The CDC collects information about a variety of HAI’s, including Surgical Site Infections (SSI’s), Central Line-Associated Bloodstream Infections (CLABSI’s), Catheter-Associated Urinary Tract Infections, MRSA infections and C.Diff Infections. Surgical Site infections (SSI’s) occur when germs get into an area where surgery is or was performed and affect skin and possibly organs. The CDC focuses its attention on preventable SSI’s, including those following abdominal surgeries like hysterectomy and colon surgeries.   A CLABSI occurs when a tube is placed in a large vein and either not put in properly or kept clean , which allows germs to enter the body and cause infection in the blood. Catheter-Associated Urinary Tract Infections occur when a urinary catheter is not put in correctly, not kept clean or left in a patient too long, allowing germs to travel through the catheter and enter and infect the bladder and kidneys. For Pennsylvanians, the results are a mixed bag of excellent and needing improvement.
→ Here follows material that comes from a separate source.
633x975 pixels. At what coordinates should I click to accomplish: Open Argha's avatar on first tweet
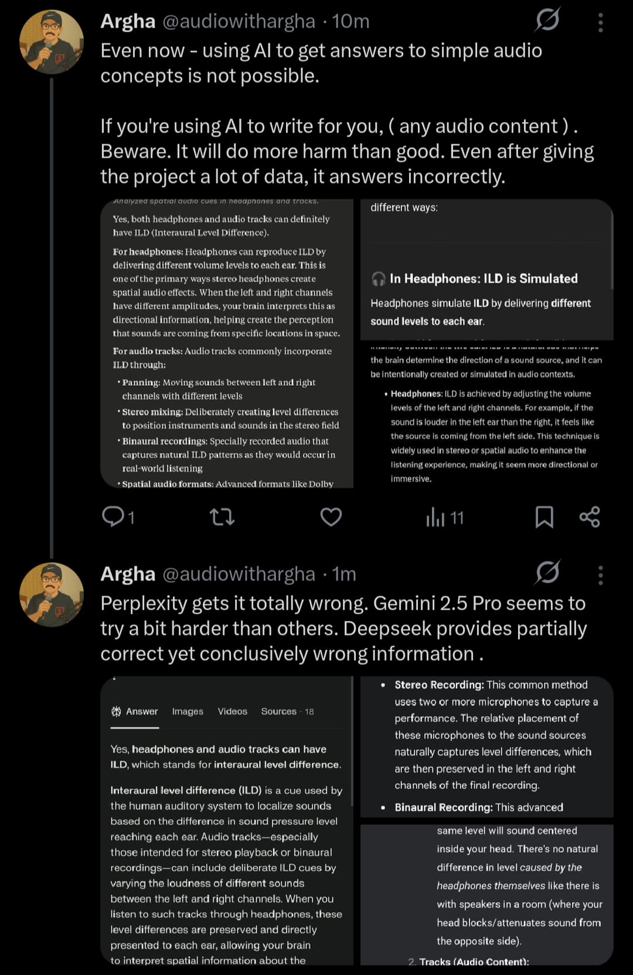(51, 42)
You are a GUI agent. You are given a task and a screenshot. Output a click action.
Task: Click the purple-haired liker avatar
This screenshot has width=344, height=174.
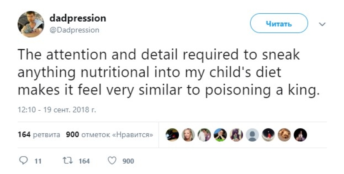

On the excellent side, the focus on developing and following rules and policies to minimize CLABSI’s and MRSA infections has resulted in a rates substantially lower than the national average.  And the news about CLABSI efforts gets better, with a 17% decrease in Pennsylvania hospitals between 2013 and 2014.

On the other hand, the CDC data reflects that Pennsylvania’s healthcare providers need to do more to minimize surgical site infections, and particularly infections from abdominal surgeries, when compared to the national average.  When it comes to protecting Pennsylvanians from SSI’s, there was no statistically significant improvement between 2013 and 2014, and the rate of infections from abdominal hysterectomy surged to 13% higher than the national average.  Hopefully, by enacting and following the same types of strong policies and rules, Pennsylvania’s heathcare providers can achieve the same success against SSI’s that they’ve had against CLABSI’s, when their patients are at their most vulnerable, in the hospital.